But it is what has to happen for GM, Ford, and Chrysler to survive. They have to go bankrupt and throw the UAW under the bus. Unless they break the back of the unions suffocating them and develop a cost structure competitive to toyota and honda, they will cease to exist unless nationalized by Obama and the communists as some sort of welfare job program.
Note, no mention of union concessions.
Huh??? GM to go bankrupt and then we bail them out??? How does that help drive down union costs, pension costs, supplier costs?
Stop it! This is silly!
Enough of this. They won’t survive; no way, no how. Pieces of the companies may be purchased just like the banking operations of WAMU were bought, but the companies themselves are done.
Would you buy a Chevy once GM has declared bankruptcy? Chevrolet and the other GM plates have been bleeding share for too long. A buyer may come in to purchase the production capacity, but that is about it.

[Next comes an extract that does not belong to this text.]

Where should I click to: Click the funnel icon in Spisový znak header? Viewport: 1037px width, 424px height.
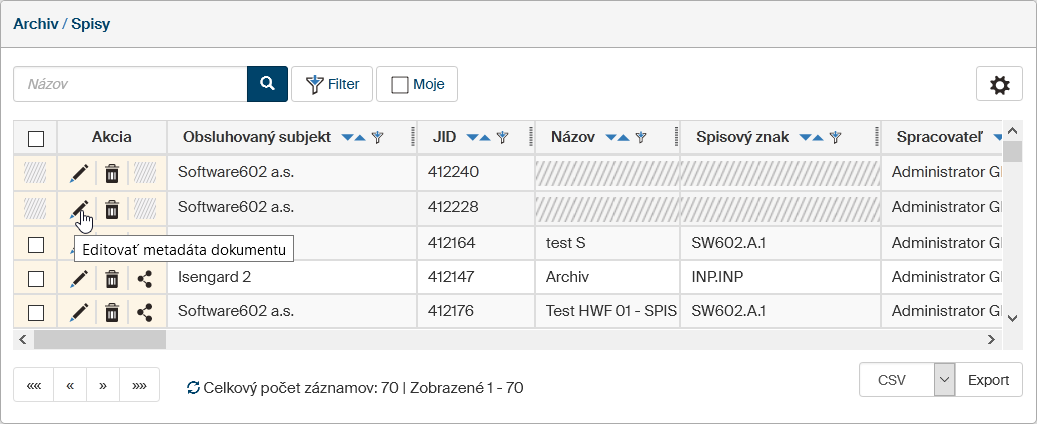tap(834, 138)
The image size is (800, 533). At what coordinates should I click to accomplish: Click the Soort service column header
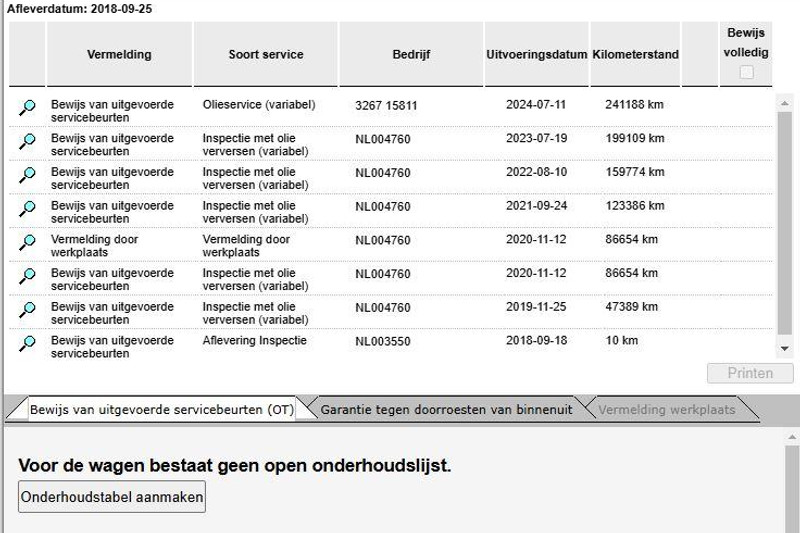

GM, Ford, and Chrysler are dead. It is time to bury the carcasses.
Please just let them die so new, more responsible companies can come in and grow. This is no different than the airlines. They should have died too.
Bad. Companies. Must. Die.
I fear rats bearing gifts. The rat idea of a managed bankruptcy is a UAW bailout with rats gaining control of the US auto industry. Say hello to the new rat CEOs, Barney and Chris, guided by their UAW masters.
You’ll hear the MSM pronouncing how the gov’t loans saved Chrysler under Iococca. For those who remember, the gov’t held warrants at $9+ for lots of Chrysler stock. When Iococca went to pay off the debt early, part of the deal was that the gov’t give back the warrants. I recall Chuck U Schumer not being so warm toward that deal, because the gov’t could have made tons of money by exercising warrants when Chrysler stock was above $20/share. The warrants would have ruined the run up. But the gov’t gave in.
The situation is still the same - car companies basically blackmailing the gov’t by threatening to put millions on unemployment conpensation, which even with a bailout now, that scenario is still in the future - ie. money down the drain. Iococca did the same with England when he ran Ford there, way back when. His ‘executive ability’ was way overrated.